### REQUIREMENT
The full listing, reproduced exactly, is what the response must contain.
______________________________
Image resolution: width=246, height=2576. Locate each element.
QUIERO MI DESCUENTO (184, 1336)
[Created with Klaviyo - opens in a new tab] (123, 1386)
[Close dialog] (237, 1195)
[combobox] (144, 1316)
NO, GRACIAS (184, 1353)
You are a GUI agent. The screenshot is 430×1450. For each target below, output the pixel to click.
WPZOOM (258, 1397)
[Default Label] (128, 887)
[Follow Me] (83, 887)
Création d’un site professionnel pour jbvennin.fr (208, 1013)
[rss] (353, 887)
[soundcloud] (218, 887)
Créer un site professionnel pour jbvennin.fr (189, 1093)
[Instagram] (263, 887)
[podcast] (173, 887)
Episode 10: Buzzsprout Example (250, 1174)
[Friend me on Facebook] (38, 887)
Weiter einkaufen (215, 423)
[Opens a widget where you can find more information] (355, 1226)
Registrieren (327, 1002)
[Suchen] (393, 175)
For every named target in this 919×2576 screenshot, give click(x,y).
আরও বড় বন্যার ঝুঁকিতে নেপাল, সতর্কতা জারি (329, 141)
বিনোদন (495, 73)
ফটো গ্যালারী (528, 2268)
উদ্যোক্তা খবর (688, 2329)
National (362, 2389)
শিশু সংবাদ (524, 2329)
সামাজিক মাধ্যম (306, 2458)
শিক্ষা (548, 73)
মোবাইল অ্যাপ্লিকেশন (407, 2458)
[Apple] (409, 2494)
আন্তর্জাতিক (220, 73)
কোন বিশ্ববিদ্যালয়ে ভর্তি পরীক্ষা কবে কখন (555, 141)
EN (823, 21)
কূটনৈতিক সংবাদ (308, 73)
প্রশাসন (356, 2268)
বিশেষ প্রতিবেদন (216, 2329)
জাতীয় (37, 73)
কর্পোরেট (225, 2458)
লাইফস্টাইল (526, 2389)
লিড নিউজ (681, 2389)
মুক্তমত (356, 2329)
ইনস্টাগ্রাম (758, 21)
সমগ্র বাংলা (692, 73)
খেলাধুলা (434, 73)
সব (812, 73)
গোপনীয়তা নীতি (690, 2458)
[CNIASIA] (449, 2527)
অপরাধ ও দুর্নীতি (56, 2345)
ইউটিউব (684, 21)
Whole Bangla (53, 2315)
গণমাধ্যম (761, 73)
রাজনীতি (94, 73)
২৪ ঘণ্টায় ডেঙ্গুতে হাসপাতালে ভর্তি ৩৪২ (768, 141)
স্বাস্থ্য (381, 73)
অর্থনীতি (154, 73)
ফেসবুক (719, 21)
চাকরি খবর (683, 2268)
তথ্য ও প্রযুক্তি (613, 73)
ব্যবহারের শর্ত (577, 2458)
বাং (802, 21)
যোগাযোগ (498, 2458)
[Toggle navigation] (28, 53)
______________________________
### ANSWER FOR THIS EXERCISE
Image resolution: width=246, height=2576. Locate each element.
QUIERO MI DESCUENTO (184, 1336)
[Created with Klaviyo - opens in a new tab] (123, 1386)
[Close dialog] (237, 1195)
[combobox] (144, 1316)
NO, GRACIAS (184, 1353)
You are a GUI agent. The screenshot is 430×1450. For each target below, output the pixel to click.
WPZOOM (258, 1397)
[Default Label] (128, 887)
[Follow Me] (83, 887)
Création d’un site professionnel pour jbvennin.fr (208, 1013)
[rss] (353, 887)
[soundcloud] (218, 887)
Créer un site professionnel pour jbvennin.fr (189, 1093)
[Instagram] (263, 887)
[podcast] (173, 887)
Episode 10: Buzzsprout Example (250, 1174)
[Friend me on Facebook] (38, 887)
Weiter einkaufen (215, 423)
[Opens a widget where you can find more information] (355, 1226)
Registrieren (327, 1002)
[Suchen] (393, 175)
For every named target in this 919×2576 screenshot, give click(x,y).
আরও বড় বন্যার ঝুঁকিতে নেপাল, সতর্কতা জারি (329, 141)
বিনোদন (495, 73)
ফটো গ্যালারী (528, 2268)
উদ্যোক্তা খবর (688, 2329)
National (362, 2389)
শিশু সংবাদ (524, 2329)
সামাজিক মাধ্যম (306, 2458)
শিক্ষা (548, 73)
মোবাইল অ্যাপ্লিকেশন (407, 2458)
[Apple] (409, 2494)
আন্তর্জাতিক (220, 73)
কোন বিশ্ববিদ্যালয়ে ভর্তি পরীক্ষা কবে কখন (555, 141)
EN (823, 21)
কূটনৈতিক সংবাদ (308, 73)
প্রশাসন (356, 2268)
বিশেষ প্রতিবেদন (216, 2329)
জাতীয় (37, 73)
কর্পোরেট (225, 2458)
লাইফস্টাইল (526, 2389)
লিড নিউজ (681, 2389)
মুক্তমত (356, 2329)
ইনস্টাগ্রাম (758, 21)
সমগ্র বাংলা (692, 73)
খেলাধুলা (434, 73)
সব (812, 73)
গোপনীয়তা নীতি (690, 2458)
[CNIASIA] (449, 2527)
অপরাধ ও দুর্নীতি (56, 2345)
ইউটিউব (684, 21)
Whole Bangla (53, 2315)
গণমাধ্যম (761, 73)
রাজনীতি (94, 73)
২৪ ঘণ্টায় ডেঙ্গুতে হাসপাতালে ভর্তি ৩৪২ (768, 141)
স্বাস্থ্য (381, 73)
অর্থনীতি (154, 73)
ফেসবুক (719, 21)
চাকরি খবর (683, 2268)
তথ্য ও প্রযুক্তি (613, 73)
ব্যবহারের শর্ত (577, 2458)
বাং (802, 21)
যোগাযোগ (498, 2458)
[Toggle navigation] (28, 53)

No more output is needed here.